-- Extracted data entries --
══════════

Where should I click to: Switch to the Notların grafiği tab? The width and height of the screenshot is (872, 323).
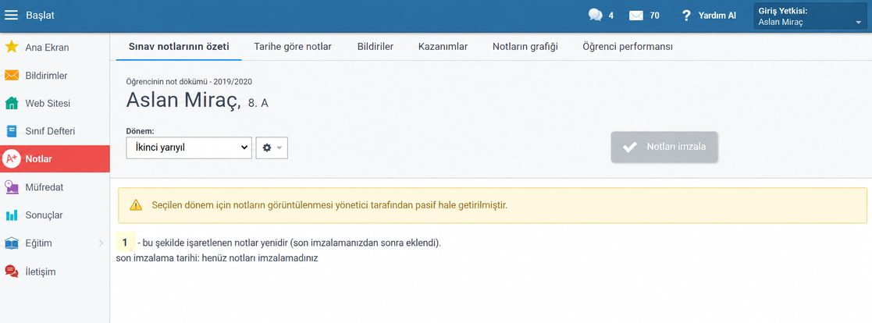click(525, 47)
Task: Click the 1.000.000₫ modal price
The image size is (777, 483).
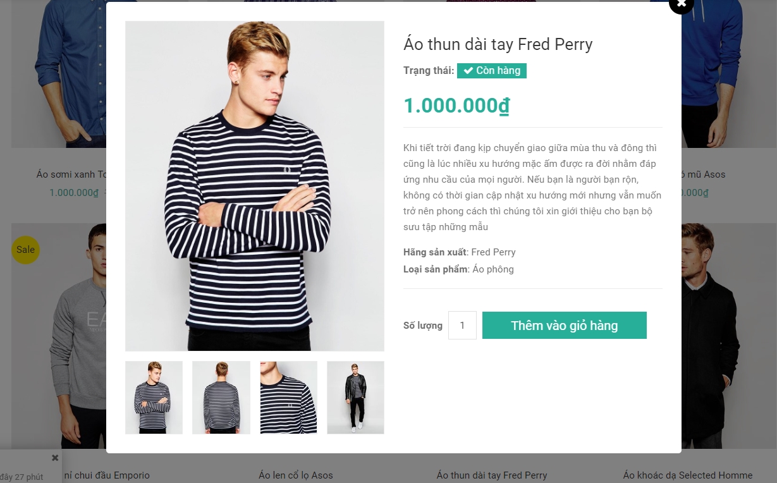Action: coord(456,106)
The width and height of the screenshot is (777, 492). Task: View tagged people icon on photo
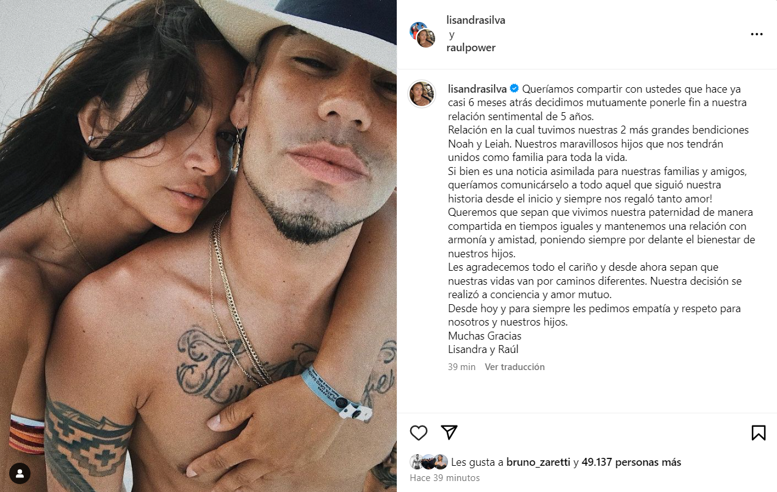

══════════

-- EXERCISE INSTRUCTIONS --
Every line above is to be duplicated exactly; no picture should be carried over.

-- SOLUTION FOR THIS TASK --
Where should I click to: Switch to the Notların grafiği tab? The width and height of the screenshot is (872, 323).
click(525, 47)
Task: Click the 1.000.000₫ modal price
The image size is (777, 483).
Action: coord(456,106)
The width and height of the screenshot is (777, 492). Task: View tagged people icon on photo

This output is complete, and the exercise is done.